Hope on the horizon
Lower than expected inflation may provide the impetus for lower interest rates in the longer term. Ryan Smuts explores this possibility, and the OCR increase.
1 May 2023
The first quarter is well and truly over and we started off the second quarter with an increase to our OCR by 0.50 per cent on April 5.
At the time of writing not all banks have actually passed this on to clients, with only two banks having increased their floating rates and short-term fixed rates (six months-24 months), being Westpac and ANZ.
ANZ have decided to keep their long- term interest rates the same (3-5 year) while Westpac have actually decreased theirs to 5.99 per cent, for special rates.

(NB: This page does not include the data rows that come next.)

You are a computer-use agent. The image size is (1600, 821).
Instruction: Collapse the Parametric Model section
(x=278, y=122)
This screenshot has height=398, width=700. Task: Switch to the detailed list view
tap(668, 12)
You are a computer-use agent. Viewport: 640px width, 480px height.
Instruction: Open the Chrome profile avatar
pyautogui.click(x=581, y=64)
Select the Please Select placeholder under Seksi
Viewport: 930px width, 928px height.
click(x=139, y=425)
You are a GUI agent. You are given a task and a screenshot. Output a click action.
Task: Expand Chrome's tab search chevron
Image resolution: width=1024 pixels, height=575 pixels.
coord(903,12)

When you have an inverted interest rate curve like this, it is usually due to the fact that there is a market expectation that we will see interest rates decrease in the mid-term.
SHOP AROUND
It can be tempting in situations like this, where the long-term interest rates are cheaper, to fix long-term. In many cases this may not actually be the best approach. Your interest rate strategy needs to be determined around what your goals actually are, more than how cheap a particular fixed term is.
While only two banks have increased their rates, it is possible that others will follow, so it makes sense to shop around and get on to reviewing your mortgage as soon as possible before we have any further increases.
Small differences in interest rates and loan structure can mean dramatic differences in actual interest costs paid. They can save you thousands of dollars over the life of your mortgage and cut off several years so that you pay it down a lot quicker than the standard 30-year term.
Discuss your situation with a mortgage adviser to determine what options are available and which may be most suitable for you.
OCR UPDATE
While the OCR may be at its peak (or if not, very near it, depending on which commentator you’re listening to) we have a long way to go before we have inflation under control. Recently we have had the stats for the quarter to March 2023, which have come in at 6.7 per cent. This is lower than the forecasted 7.2 per cent by market pundits, and definitely a step in the right direction.
Reserve Bank New Zealand rhetoric indicates they are heavily focused on getting inflation back into their mandated 1-3 per cent range, and it’s clear that this is their number one priority.
Given the changing interest rate environment, now is a good time to review your mortgages, hopefully the lower inflation means lower interest rates are on the horizon – however the OCR is unlikely to be reduced in the short-term, so it’ll be interesting to see how this plays out.